Even in the midst of life struggles and times when you don’t know if you can deal with the changes that are happening, we can be assured that God doesn’t change in His compassion for us.  He is always there, always constant — just like that star in the sky.  Look up, see the bright star shining down on you.

Father’s Day – A New Look

Father’s Day used to be a day when I honored and remembered my father.  Then he passed away the day after Father’s Day in 2001 and it became a difficult holiday.  Two years later, I was able to celebrate my husband being a father and the years of creating fun gifts for him from our daughter began.  Since he passed away in 2015, it now is a holiday that just floats and I don’t know what to do with it.  I still honor both in my memories and am thankful for the time I had with them.  There are lots of other men that I know that show great examples of what it means to be a father and a man of God.  Some of those I secretly adopt in my heart as a father figure and grandfather figure for my daughter.  They may or may not know it, but that’s okay.

I ran across this poem from Maya Angelou, a woman of great writing and wisdom.  It reminded me of those in my life who have passed on.  They were a great tree, rooted in faith.  Although their life is no longer growing with us, they have still made the impact in people’s lives and leave roots for us all to continue growing.  As you read the poem, think about someone in your life who was that “great tree” and live your life in such a way that you can be that for someone else.

When Great Trees Fall
by Maya Angelou

When great trees fall, rocks on distant hills shudder,
lions hunker down in tall grasses, and even elephants
lumber after safety.

When great trees fall in forests,
small things recoil into silence,
their senses eroded beyond fear.

When great souls die, the air around us becomes light, rare, sterile.
We breathe, briefly.  Our eyes, briefly, see with a hurtful clarity.
Our memory, suddenly sharpened, examines, gnaws on kind words unsaid,
promised walks never taken.

Great souls die and our reality, bound to them, takes leave of us.
Our souls, dependent upon their nurture, now shrink, wizened.
Our minds, formed and informed by their radiance, fall away.
We are not so much maddened as reduced to the unutterable ignorance
of dark, cold caves.

And when great souls die, after a period peace blooms, slowly and always irregularly.  Spaces fill with a kind of soothing electric vibration.
Our senses, restored, never to be the same, whisper to us.
They existed.  They existed. We can be.  Be and be better.  For they existed.

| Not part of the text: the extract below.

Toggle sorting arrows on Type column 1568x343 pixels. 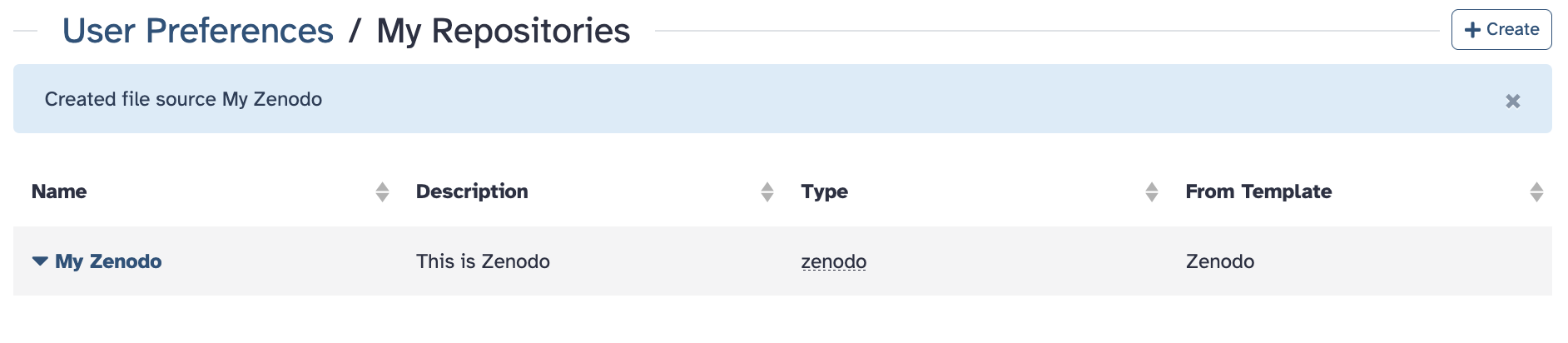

Learn and Do the Impossible

This Spring we have had at least three nests in areas of our front yard.  Two were in trees and one is on the eaves of the garage.  The nest pictured was out of my visual realm because I am not one with super long legs.  Okay, I am short.  I used the video on my phone and lifted it above the nest to observe the changes that were taking place each week as the mama bird flew to get food.  Imagine my surprise when I saw this little birdie, mouth wide open, just waiting for some food.  The old cliche “Early bird gets the worm” rings true as his siblings are still in the egg.

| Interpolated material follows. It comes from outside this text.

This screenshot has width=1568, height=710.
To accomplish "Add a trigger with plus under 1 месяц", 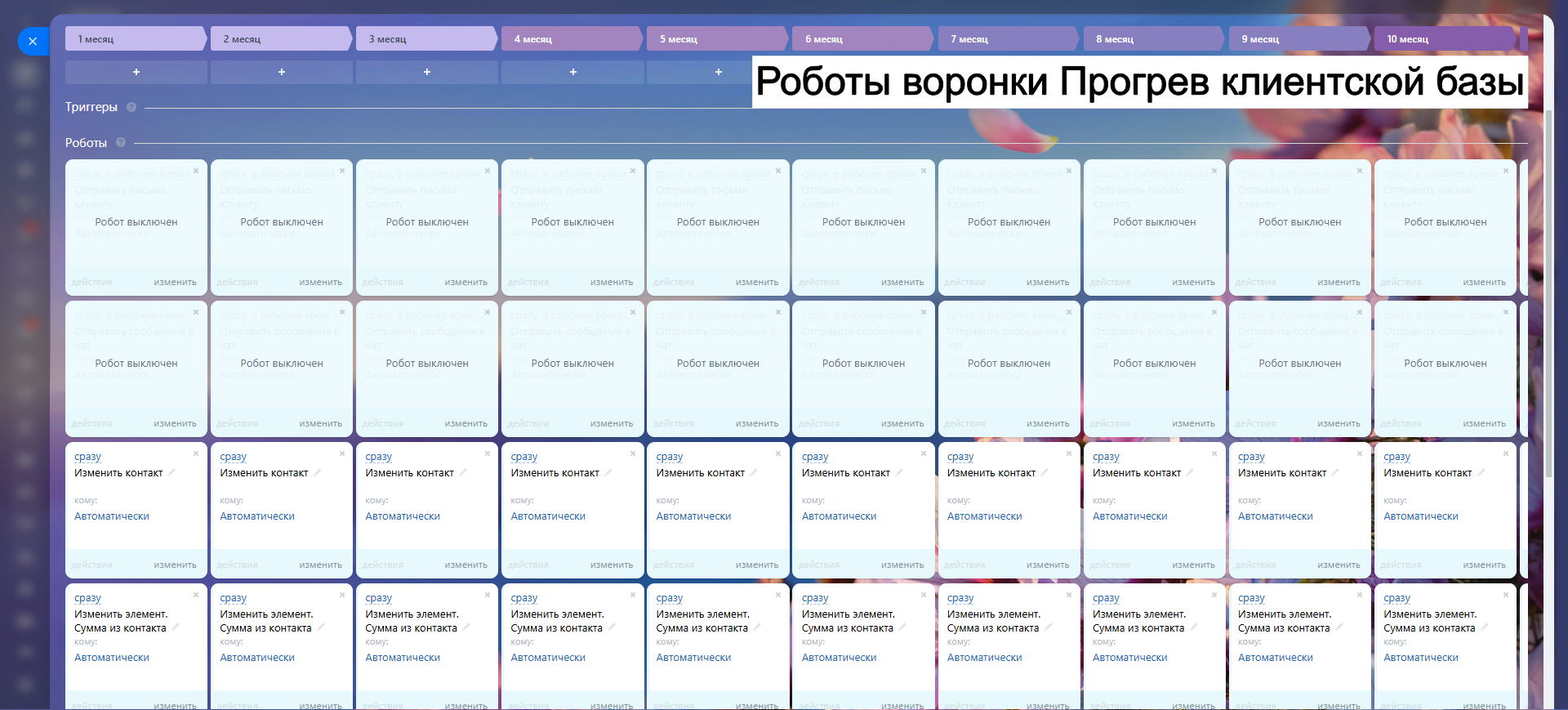I will click(136, 72).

I would like to think that I am like this little bird in the way that I approach learning.  I love to learn!  I love to take in anything that I can to keep my mind sharp and also fill it with new things.  Recently, I started to learn spanish on a popular phone app.  It may not be formal learning but I am learning basic Spanish words, phrases and sentences.  Yo como manzanas ~ I eat apples.  While I may never actually use it, it is still fun to learn.

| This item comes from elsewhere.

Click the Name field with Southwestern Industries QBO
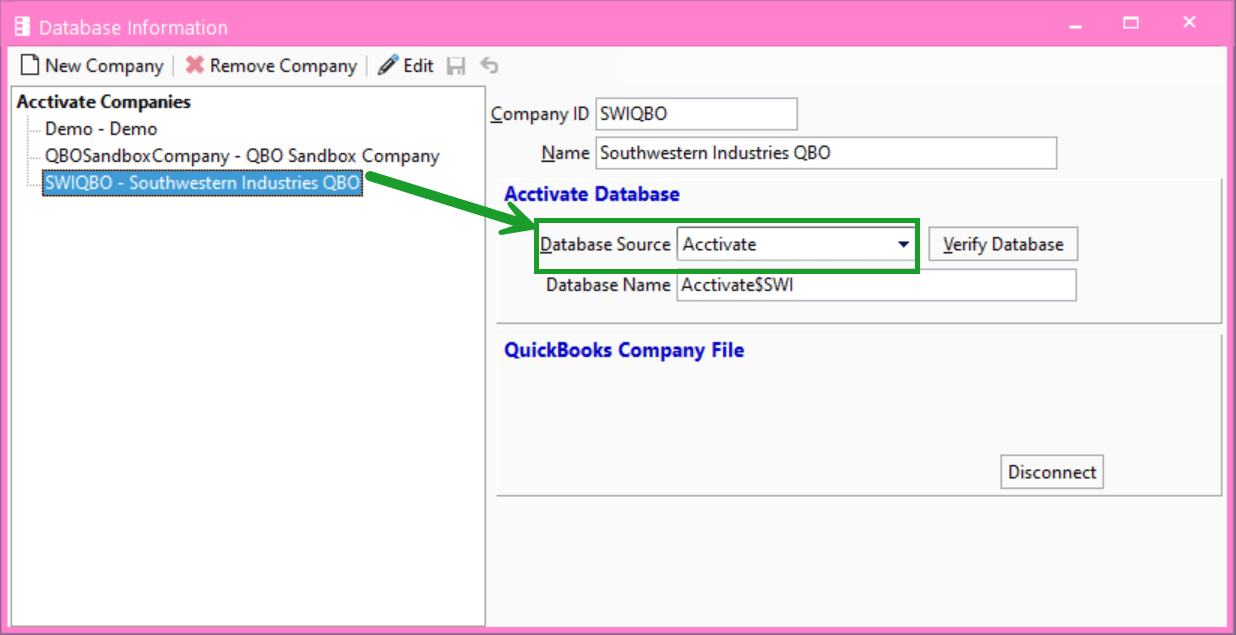 (827, 152)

In the same way that I love to learn new things, I also love to share with others in the way that might help someone be a better person.  We all have a new day in front of us, full of possibility — with God, maybe an impossibility too.  In Luke 1:37, it says, “Nothing is impossible with God.”  It is always possible to learn something new, no matter what our age.  We also need to share our knowledge with others.  We need to be like this little bird, waiting in the nest for some nourishment.  When we are nourished, we will grow and be able to fly out of the nest, out of our comfort zones, and help others know that God makes all things possible.  ¡Aprende algo nuevo!  Learn something new!